A new prompt engineering-assisted Dynamic Malware Analysis model has been introduced, leveraging GPT-4 and achieving a 100% recall rate. This method is said to overcome certain flaws that traditional quality API call sequences may encounter during dynamic malware analysis, notably enhancing its detection performance beyond the reach of the established TextCNN approach.
- It uses GPT-4 for dynamic malware analysis, and utilizes Bidirectional Encoder Representations from Transformers (BERT) to obtain the text representation.
- It produces explanation texts for API calls, enhancing GPT-4’s ability to yield high-quality explanatory copy.
- Following the generation of these texts, BERT acts to create representations of them, which are then compiled to display the full API sequence.
- A new Convolutional Neural Network (CNN) is subsequently used to distil features from these representations for automated learning.
- The model is then linked with various malware code classes for further scrutiny.
The innovative method features two distinct tasks – Representation Generation- creating a vocabulary to produce an explanatory text for each API call, and Representation Learning – performing depthwise convolution. Each embedded channel is paired with a representation matrix, each possessing a contextual relationship with the neighboring elements. This trained module can boost the adjustment of the natural text representation for enhanced reflection.

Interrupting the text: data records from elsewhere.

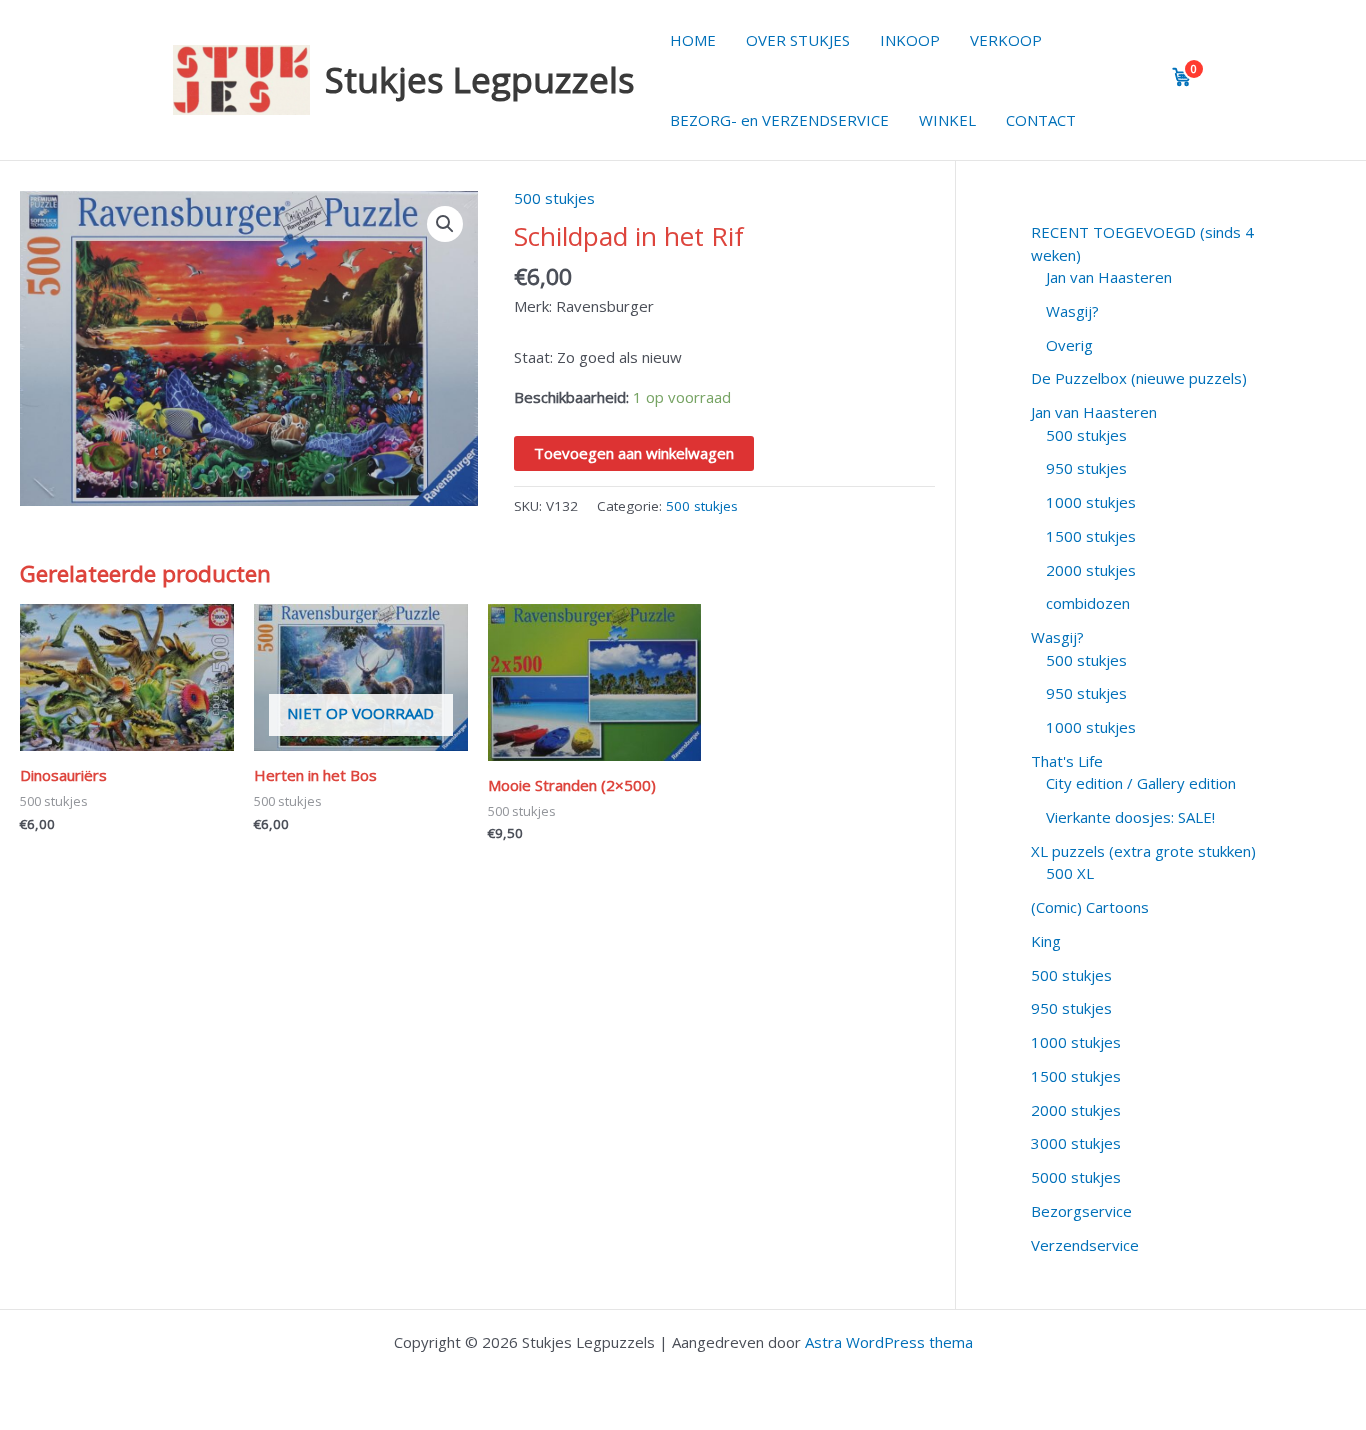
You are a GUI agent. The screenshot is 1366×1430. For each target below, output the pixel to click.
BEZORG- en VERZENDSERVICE (779, 120)
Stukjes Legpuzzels (480, 79)
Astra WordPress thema (889, 1342)
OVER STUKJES (798, 40)
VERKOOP (1006, 40)
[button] (445, 224)
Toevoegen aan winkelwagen (634, 453)
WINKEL (947, 120)
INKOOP (910, 40)
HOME (693, 40)
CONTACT (1041, 120)
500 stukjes (554, 198)
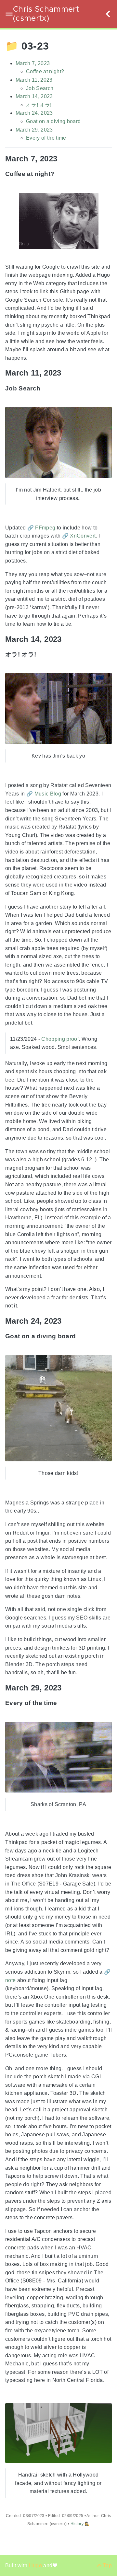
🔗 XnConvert (79, 536)
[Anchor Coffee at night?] (59, 174)
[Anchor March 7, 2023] (62, 158)
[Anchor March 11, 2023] (66, 373)
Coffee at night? (45, 72)
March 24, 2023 (34, 113)
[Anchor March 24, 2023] (67, 1321)
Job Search (39, 88)
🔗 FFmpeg (41, 527)
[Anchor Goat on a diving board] (80, 1336)
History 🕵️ (80, 2524)
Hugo (36, 2565)
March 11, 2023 (34, 80)
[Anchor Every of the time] (62, 1703)
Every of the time (46, 138)
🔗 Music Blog (43, 793)
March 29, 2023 (34, 130)
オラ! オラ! (38, 105)
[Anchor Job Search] (45, 388)
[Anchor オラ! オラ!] (41, 654)
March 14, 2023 (34, 96)
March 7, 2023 (33, 63)
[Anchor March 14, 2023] (67, 639)
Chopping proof (60, 1039)
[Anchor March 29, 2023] (67, 1687)
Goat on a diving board (53, 121)
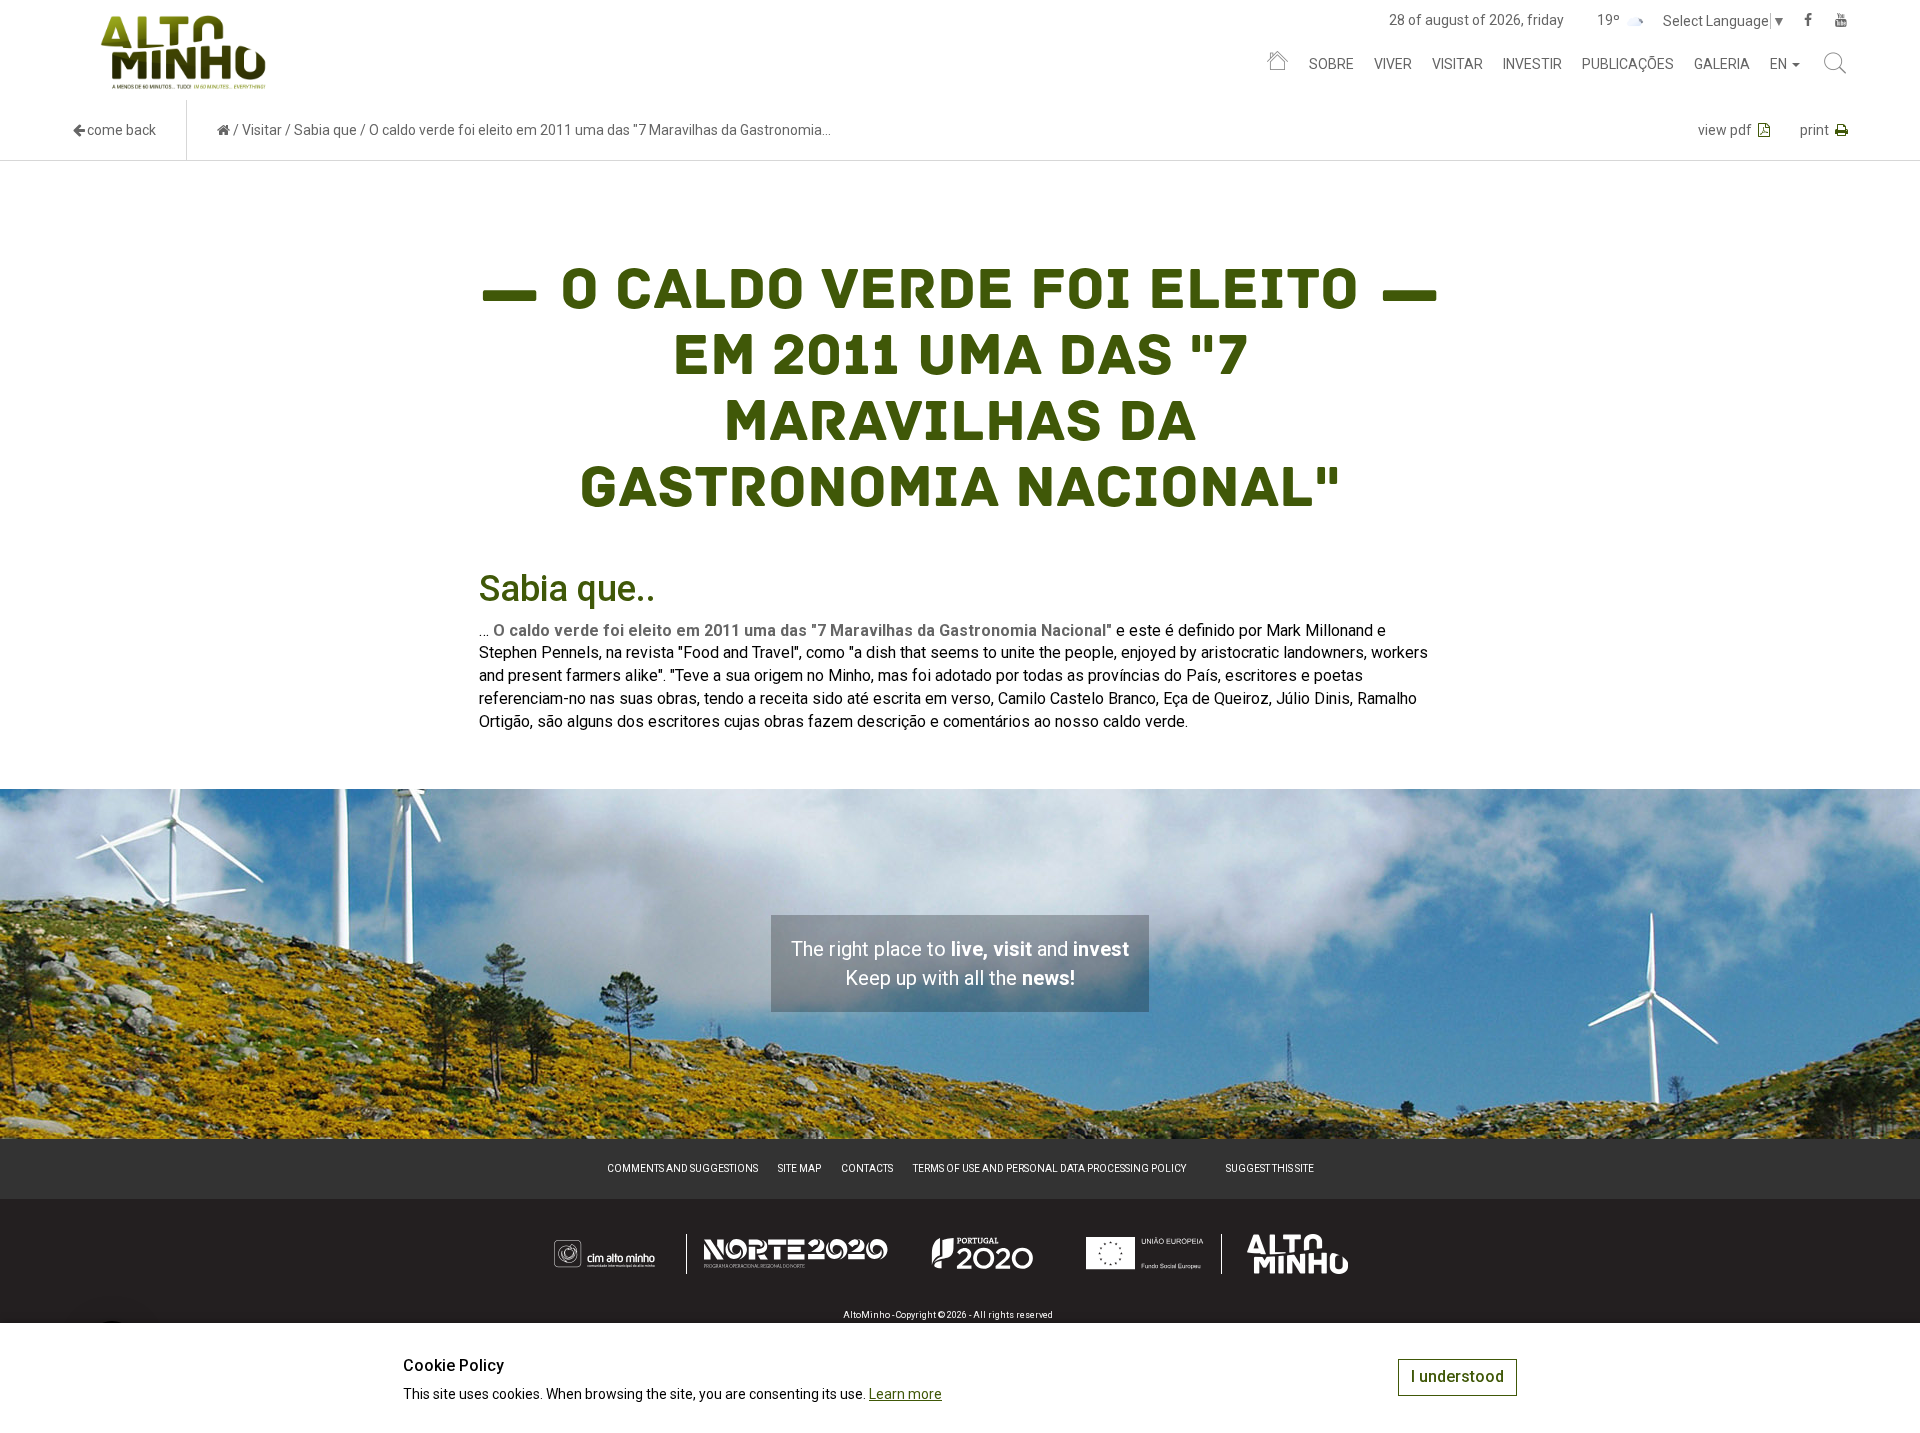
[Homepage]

Significantly, this experimental model was evaluated using five benchmark datasets, which were divided into two categories according to the corresponding API vocabulary. A detailed report documenting the model’s creation, the research experiments behind it, representation generation and learning, and a graph of the suggested models has been published.
This revolutionary approach to Dynamic Malware Analysis could potentially present a significant leap forward in cybersecurity, providing enhanced capacity for detection and analysis in a field increasingly reliant on effective machine learning protocols.